Ask anyone who was around at the time and they'll tell you Sampson was practically destined for Springfield ever since his days of averaging 30.4 points and 20.5 rebounds per game as a heavily touted high school senior in Harrisonburg, Va. Although he stood 7-foot-4, which eventually would make him the eighth-tallest player in NBA history, Sampson also was freakishly athletic -- he would later go on to jam from the free throw line in the 1984 NBA Slam Dunk Contest -- and possessed the quickness and dexterity of a much smaller man.

Such physical tools had pro scouts drooling over Sampson's potential during his time at Harrisonburg, and their collective longing for Sampson only intensified after he led the University of Virginia to an .830 winning percentage over four seasons in Charlottesville, winning three national college player of the year awards in the process. After Sampson's freshman year at Virginia, none other than Red Auerbach predicted that he would become the next Bill Russell; meanwhile, the quest to land Sampson in 1983 led the Rockets to engage in what we would now call "tanking," producing an impossibly bad 14-win season that guaranteed them a coin flip with Indiana for the No. 1 pick.
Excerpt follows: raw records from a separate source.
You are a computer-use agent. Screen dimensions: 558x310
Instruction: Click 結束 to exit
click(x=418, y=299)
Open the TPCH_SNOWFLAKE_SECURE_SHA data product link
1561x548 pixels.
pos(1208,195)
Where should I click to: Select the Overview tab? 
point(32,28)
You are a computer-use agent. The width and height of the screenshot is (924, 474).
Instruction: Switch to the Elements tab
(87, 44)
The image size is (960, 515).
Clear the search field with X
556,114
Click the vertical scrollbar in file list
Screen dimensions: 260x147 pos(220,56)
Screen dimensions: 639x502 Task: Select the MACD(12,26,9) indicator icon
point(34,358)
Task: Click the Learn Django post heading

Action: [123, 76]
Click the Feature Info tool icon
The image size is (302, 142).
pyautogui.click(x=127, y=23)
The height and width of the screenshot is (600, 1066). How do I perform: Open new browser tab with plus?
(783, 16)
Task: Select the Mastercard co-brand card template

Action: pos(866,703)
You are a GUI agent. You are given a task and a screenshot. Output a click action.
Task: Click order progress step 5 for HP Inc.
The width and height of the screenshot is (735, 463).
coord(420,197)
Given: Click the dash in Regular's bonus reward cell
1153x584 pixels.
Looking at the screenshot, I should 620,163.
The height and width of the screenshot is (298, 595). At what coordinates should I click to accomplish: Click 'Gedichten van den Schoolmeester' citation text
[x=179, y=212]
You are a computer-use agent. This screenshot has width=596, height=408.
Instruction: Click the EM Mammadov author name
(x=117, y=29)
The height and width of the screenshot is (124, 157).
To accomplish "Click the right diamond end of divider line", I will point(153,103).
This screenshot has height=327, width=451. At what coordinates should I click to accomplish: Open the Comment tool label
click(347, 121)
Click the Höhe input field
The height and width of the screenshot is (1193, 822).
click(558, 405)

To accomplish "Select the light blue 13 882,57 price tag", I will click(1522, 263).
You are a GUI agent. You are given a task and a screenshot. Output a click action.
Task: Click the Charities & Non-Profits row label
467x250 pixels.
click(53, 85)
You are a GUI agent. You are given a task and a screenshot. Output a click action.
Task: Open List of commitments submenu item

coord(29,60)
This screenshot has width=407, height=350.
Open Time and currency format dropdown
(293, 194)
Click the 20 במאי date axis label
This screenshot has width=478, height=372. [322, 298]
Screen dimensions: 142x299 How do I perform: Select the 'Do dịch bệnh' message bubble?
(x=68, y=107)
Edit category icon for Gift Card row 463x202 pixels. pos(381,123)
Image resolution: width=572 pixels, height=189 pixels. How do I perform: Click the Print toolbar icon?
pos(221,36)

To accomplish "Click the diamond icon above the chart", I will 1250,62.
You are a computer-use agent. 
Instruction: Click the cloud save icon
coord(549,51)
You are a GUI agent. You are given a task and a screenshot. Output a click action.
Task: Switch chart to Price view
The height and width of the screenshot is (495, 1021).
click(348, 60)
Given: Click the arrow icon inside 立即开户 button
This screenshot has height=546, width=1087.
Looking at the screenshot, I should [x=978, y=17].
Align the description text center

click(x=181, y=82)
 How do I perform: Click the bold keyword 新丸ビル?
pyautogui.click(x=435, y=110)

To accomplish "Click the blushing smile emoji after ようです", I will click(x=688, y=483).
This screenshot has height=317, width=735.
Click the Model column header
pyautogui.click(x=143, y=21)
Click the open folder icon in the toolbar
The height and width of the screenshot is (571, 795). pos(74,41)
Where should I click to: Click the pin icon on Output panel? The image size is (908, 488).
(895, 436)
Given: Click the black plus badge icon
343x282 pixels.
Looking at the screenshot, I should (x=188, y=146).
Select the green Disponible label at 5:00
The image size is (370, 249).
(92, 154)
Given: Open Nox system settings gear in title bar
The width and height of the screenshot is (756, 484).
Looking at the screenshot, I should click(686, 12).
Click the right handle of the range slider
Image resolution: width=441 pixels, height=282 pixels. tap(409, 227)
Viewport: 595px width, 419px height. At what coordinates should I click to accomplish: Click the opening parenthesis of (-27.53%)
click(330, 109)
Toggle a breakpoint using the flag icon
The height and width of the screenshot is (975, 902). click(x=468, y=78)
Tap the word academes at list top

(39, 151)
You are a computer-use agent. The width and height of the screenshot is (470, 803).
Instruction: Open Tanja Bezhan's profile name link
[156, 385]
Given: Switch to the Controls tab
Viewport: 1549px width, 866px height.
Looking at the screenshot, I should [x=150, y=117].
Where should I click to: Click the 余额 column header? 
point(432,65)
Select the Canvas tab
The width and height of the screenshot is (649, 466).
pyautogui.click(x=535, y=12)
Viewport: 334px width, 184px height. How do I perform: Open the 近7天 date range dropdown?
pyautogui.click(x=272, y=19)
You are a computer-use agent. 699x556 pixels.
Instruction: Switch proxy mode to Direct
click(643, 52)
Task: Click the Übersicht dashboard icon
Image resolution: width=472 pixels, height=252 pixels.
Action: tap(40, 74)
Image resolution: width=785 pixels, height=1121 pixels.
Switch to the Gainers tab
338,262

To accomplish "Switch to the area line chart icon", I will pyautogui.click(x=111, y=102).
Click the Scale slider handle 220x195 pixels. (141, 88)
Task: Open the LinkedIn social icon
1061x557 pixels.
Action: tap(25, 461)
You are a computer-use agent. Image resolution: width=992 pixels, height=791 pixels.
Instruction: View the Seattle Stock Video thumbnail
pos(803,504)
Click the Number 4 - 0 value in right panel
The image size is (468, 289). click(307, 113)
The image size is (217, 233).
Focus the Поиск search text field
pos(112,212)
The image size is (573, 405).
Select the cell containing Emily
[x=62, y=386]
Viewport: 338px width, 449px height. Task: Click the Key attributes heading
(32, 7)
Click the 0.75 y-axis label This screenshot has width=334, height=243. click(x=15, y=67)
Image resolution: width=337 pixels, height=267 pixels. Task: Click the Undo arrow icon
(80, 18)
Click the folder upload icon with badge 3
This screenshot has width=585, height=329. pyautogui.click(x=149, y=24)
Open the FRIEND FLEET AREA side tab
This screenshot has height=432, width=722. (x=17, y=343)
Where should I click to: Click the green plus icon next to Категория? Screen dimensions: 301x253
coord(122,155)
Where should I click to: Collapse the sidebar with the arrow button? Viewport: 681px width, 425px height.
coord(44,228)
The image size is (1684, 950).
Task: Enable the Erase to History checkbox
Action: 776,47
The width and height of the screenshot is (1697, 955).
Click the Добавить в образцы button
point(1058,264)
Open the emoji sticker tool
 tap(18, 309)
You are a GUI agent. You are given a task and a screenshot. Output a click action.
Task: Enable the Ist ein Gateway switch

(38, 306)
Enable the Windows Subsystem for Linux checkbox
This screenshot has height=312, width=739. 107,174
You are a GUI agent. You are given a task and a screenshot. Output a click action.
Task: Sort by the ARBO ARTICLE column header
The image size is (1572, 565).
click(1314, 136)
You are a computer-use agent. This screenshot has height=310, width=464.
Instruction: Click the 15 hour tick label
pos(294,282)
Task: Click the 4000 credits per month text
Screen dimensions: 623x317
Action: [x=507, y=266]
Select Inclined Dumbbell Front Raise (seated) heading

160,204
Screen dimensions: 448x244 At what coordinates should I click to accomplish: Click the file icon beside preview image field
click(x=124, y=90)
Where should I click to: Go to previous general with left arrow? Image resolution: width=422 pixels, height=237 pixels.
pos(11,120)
In the end, Houston got its man and he put together three healthy seasons as a Rocket (two as part of a "Twin Towers" combination with Hakeem Olajuwon), winning NBA Rookie of the Year in 1984, capturing All-NBA honors in 1985 and helping Houston upset the Los Angeles Lakers in the 1986 Western Conference finals with a twisting, series-clinching buzzer-beater that sent the Rockets to the Finals. But, in the 1986-87 season, Sampson hurt his knee while slipping over a slick spot on the court, the first of many injuries that ultimately would derail such a promising career.

Or so the Sampson myth would have us believe.